In This Issue:

E-branding in BioScience
Branding on the web is obviously a lot more than slapping your logo on a site.
It’s about creating a brand environment. Click here for more.

BiotechNiques
Do you really need an ad?
Creating a professional ad campaign is standard practice for traditional pharmaceutical products. But is it for you? Click here for more.

ROI Clinic
Controlling Costs for Copy
Case: A start-up needs to develop an abstract, a poster, and series of slides to present preliminary data at a scientific meeting. Click here for more.

Tips for Talks
We’re always looking for new, cool data for our presentations. These links get you to loads of data in a hurry. Click here for more.


SEND US YOUR IDEAS for this newsletter.

WELCOME!

Dear Friends,

I’m delighted to send you the first issue of Growing Brands. This quarterly e-newsletter shares ideas that contribute to our common goal—the growth of health and bioscience brands. Whether you’re in pharmaceuticals, biotech development, or research, what you make and do are brands that need cultivation to flourish.

I also hope that Growing Brands will help us stay in touch. I would love to hear your thoughts on the newsletter and on topics I might include. So please email me. Your opinions will plant the seeds of a more useful newsletter.

Sincerely,

Dana Delibovi
PHARMHAND.NET

E-branding in BioScience
Branding on the web is obviously a lot more than slapping your logo on a site. It’s about creating a brand environment. Every bit of your site needs form and function that provide a living example of your brand. The same holds for all related e-communications, such as targeted emails, online ordering, and e-newsletters.

Here’s an example. Suppose your bioscience brand is a complex therapy for a serious disease state—say, a novel anticancer agent. You need to communicate first to clinical thought leaders and top physicians at major cancer centers, with savvy cancer patients as a secondary audience. Your brand identity is high-tech, intelligent, visionary. Your logo conveys this beautifully—but it will be cancelled out if your website navigation is cumbersome, if your online content is too dense, or if your disclaimers and legal copy are leaden lumps on your webpages.

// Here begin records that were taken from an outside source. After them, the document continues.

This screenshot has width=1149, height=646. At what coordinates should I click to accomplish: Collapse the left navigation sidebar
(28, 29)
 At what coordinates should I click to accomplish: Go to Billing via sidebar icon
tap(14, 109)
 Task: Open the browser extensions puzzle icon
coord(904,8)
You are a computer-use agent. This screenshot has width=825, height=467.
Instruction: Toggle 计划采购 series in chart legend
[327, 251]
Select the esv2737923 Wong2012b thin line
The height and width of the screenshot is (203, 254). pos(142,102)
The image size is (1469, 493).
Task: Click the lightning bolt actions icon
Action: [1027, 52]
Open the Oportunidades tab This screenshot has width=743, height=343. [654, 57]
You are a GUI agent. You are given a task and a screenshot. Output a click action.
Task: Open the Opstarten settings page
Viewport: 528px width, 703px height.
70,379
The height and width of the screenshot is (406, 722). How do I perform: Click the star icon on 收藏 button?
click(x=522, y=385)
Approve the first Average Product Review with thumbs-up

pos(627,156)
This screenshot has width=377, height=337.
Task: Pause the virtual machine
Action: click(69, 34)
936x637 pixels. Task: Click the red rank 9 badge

To ensure your e-branding really communicates your brand identity to your targets, try these tips:

Navigate well. Nothing ruins an online experience like inappropriate site navigation. People want to get to information fast, so clear, easy navigation is basic. What’s more, a science-based brand with confusing site navigation feels old, slow, and inelegant—hardly the features we’re looking for. Navigation can also be a positive branding element. For instance, if your brand identity is warm and organic, consider designing navigation that uses organic shapes rather than the “standard” bars.

A strategy for getting navigation right—have a writer and an art director plan it. Your webmaster has many irreplaceable skills, but a traditional creative team brings logic, order, and style to the linkages within your site. The creative team will also apply their thinking to your emails and e-newsletters, so that these communications link back to your website in logical ways.

Let content reinforce brand. If your brand identity is “highly innovative,” make the clinical data available, and put some artistry into the charts and graphs. If your brand “makes people’s lives better,” include real testimonials on the site—and a place for patients, consumers, and professionals to sign up for trials, coupons, samples, and educational programs. Don’t leave out or downplay content that embodies the essence of your brand.

Don’t let legal content ruin your site. For many in the life-sciences, disclaimers, fair balance, and other legal copy are necessary safeguards. Design the site from the outset to include legal copy in the required type size, and come up with attractive ways of placing this text. Don’t just plunk the legal copy into a design that never included it—that can get ugly.